Me sentía un gladiador romano, arrojado a la arena a pelear por mi supervivencia contra leones hambrientos. El problema era que solo tenía trece años y estaba jugando al tenis.

Cada partido era una mezcla de emociones en donde la predominante era la angustia. Al igual que los luchadores romanos, sentía que perder era morir. Solo ganar me permitía seguir siendo. Alivio temporal hasta la próxima encarnizada lucha.

Para conjurar semejante riesgo, recurría a la religión. La fe me ofrecía una batería de oraciones como antídoto ante las amenazas que me planteaba la vida.

Por la naturaleza del juego, tenía el tiempo justo para rezar un Gloria entre punto y punto, y un Avemaría entre games. Lamentablemente el Padrenuestro no entraba en esos intervalos por lo que lo reservaba para el espacio entre sets.

A la distancia me pregunto en dónde había mas presión: si cuando jugaba los puntos y mis rivales trataban de destrozarme, o si en los descansos en los que tenía que apurarme a rezar y lograr que la oración terminara antes de retomar el juego.

Aunque jugar me gustaba, no importaba demasiado. Lo importante era ganar. Dios era mi aliado aunque de vez en cuando me fallaba.

Tenía una pequeña libretita en la que llevaba un meticuloso registro de los partidos que jugaba, anotando fecha, rival y resultado. Por suerte el balance era ampliamente favorable. Aunque a más victorias, más rigidez por la obligación de mantener ese nivel, y el consiguiente riesgo de tener que anotar las tan temidas derrotas. Con el tiempo esa libreta se fue convirtiendo en mi tesoro; era un testigo fiel de mi carrera.

Qué espacio quedaba para jugar al tenis? Poco. Lo importante era ganar, con la invaluable ayuda de todas esas oraciones. En un partido promedio a tres sets, podía rezar unos ciento cincuenta Glorias, entre veinticinco y treinta Avemarías, y unos dos o tres Padrenuestros. Más que un deporte parecía un retiro espiritual.

Mirando hacia atrás veo que aunque ese juego me encantaba, anotar victorias en la agenda me importaba más que jugar. Lo realmente significativo era tener muchos triunfos. Saberme el mejor. Poder contarlo a los demás, o mejor aún, que todos lo supieran sin necesidad que yo lo contara.

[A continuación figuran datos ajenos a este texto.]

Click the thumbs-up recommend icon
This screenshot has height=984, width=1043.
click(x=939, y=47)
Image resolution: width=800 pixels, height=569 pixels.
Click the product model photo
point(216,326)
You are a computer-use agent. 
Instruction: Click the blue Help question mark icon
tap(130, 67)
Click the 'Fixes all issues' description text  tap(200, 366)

El futuro era siempre amenazante. Cada partido era una nueva oportunidad de ser derrotado y tener que anotar con sangre en la bendita libreta.

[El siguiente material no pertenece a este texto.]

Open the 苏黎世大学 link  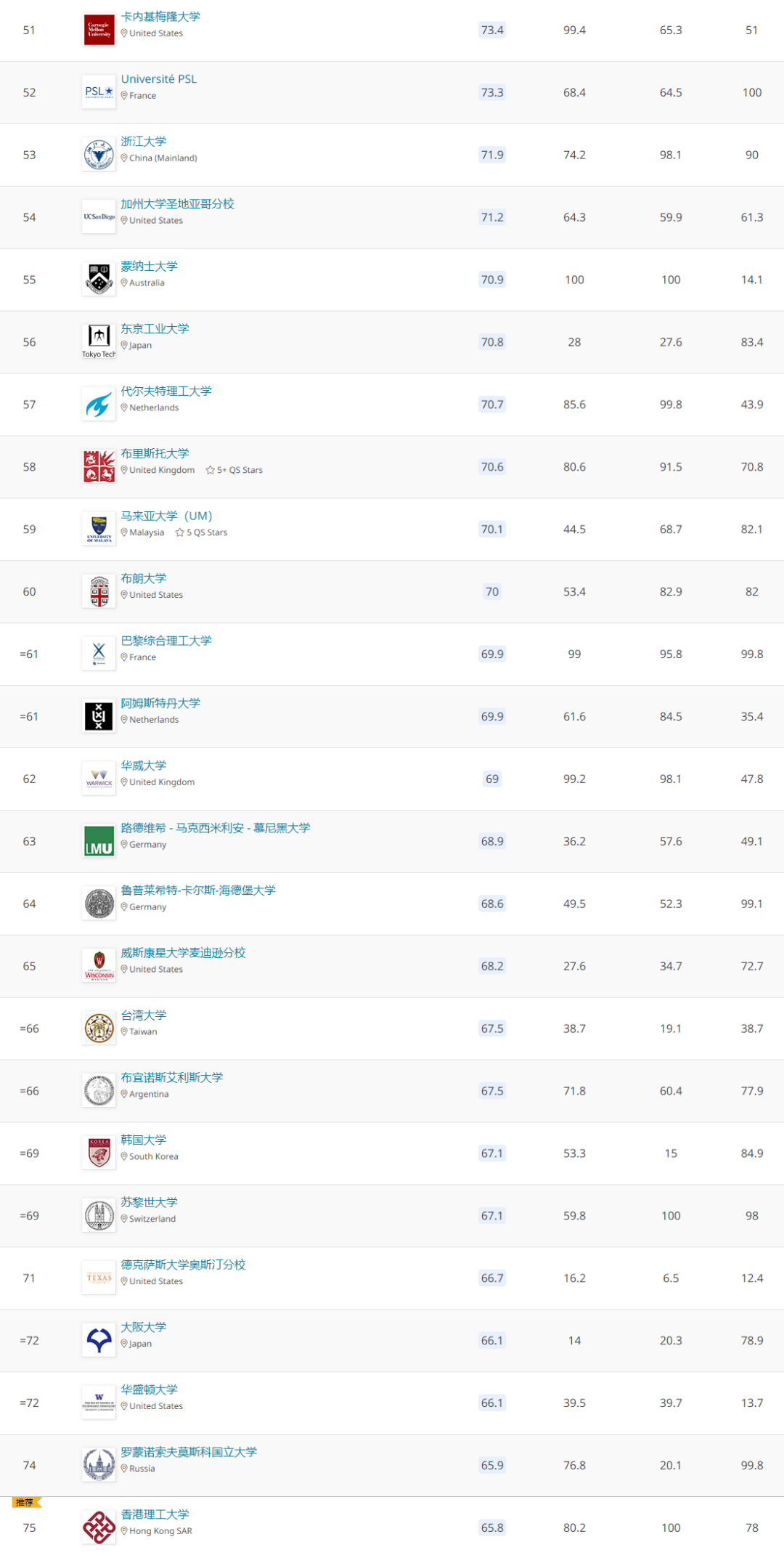150,1202
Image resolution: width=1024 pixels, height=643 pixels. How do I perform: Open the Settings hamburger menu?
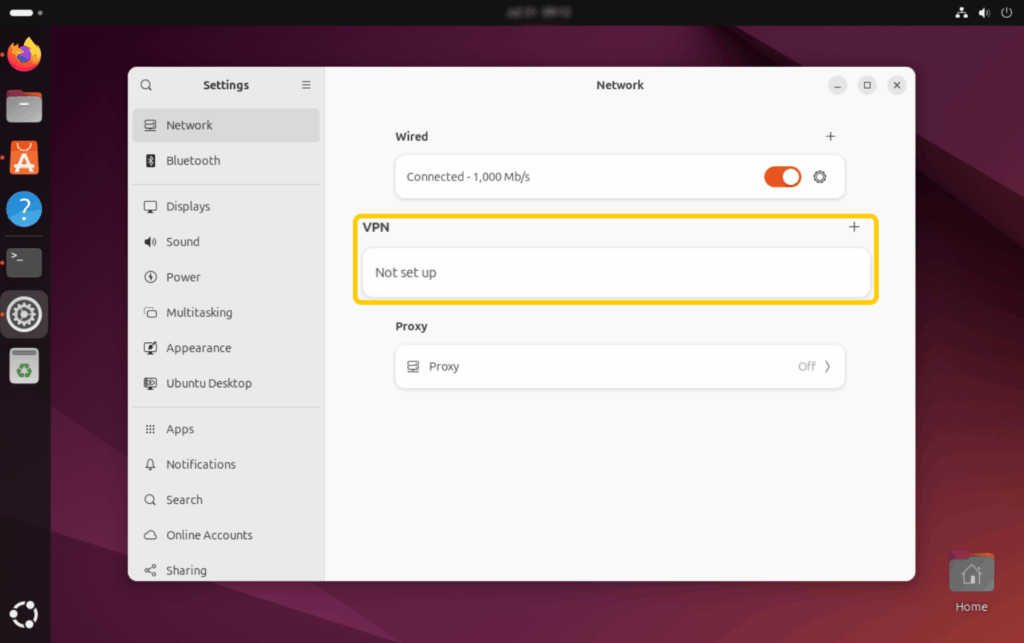click(306, 85)
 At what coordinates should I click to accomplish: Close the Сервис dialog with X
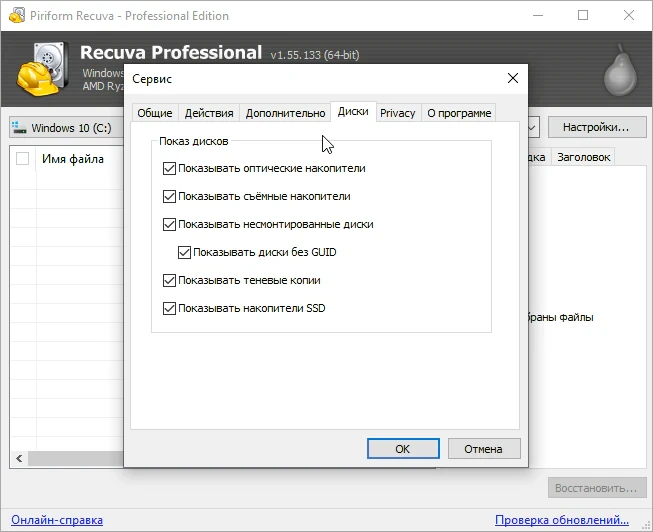tap(513, 78)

Cada juego significaba el riesgo de perder mis récords y empeorar el promedio. Las victorias solo significaban el alivio de una prueba superada. Pero también, la creciente presión por mantener mi estatus de exitoso. Para peor, con el tiempo, el ganar pasaba a ser rutinario, generando menos satisfacción; entre tanta angustia y rezos nunca llegaba a sentir plenitud. Y simultáneamente, sentía mayor miedo de perder lo logrado.

Como en geografía, a grandes alturas, grandes abismos. O más preciso, grandes precipicios en los que podía caer y destruirme.

Todo ese universo tortuoso entre oraciones, libretitas y angustias ocurría en cada simple partido de tenis.

Por suerte la vida suele liberarnos de nuestras cárceles auto impuestas. Al poco tiempo cambié de deporte y comencé a jugar al squash. Como era mucho más rápido y los intervalos de descanso muy cortos, ya no tenía tiempo para rezar Glorias entre punto y punto. Nada. Solo una pequeña invocación que con los meses fue perdiéndose por el ritmo vertiginoso del juego. Aunque al menos podía mantener una Avemaría y tal vez un Gloria entre games.

La angustia me acompañó toda mi carrera. Cada partido era un sufrimiento en donde solo el final producía alivio. Terminar era liberador porque se acababan los riesgos. Ya no podía ganar o perder. Había ganado o perdido y hasta el próximo partido tendría un poco de paz, aunque al aproximarme al nuevo desafío la angustia volviera a presentarse.

Miro para atrás y me pregunto por qué no fui capaz de jugar al tenis o al squash, que fue el deporte de mi vida. Resulta irónico que haya sido campeón nacional de todas las categorías y haya sido incapaz de «jugar».

Comprendo perfectamente que con tanta presión y tanto en juego, me resultara imposible disfrutar el deporte.

Será que ahora continúo viviendo de la misma forma en que viví mi «exitosa» carrera deportiva?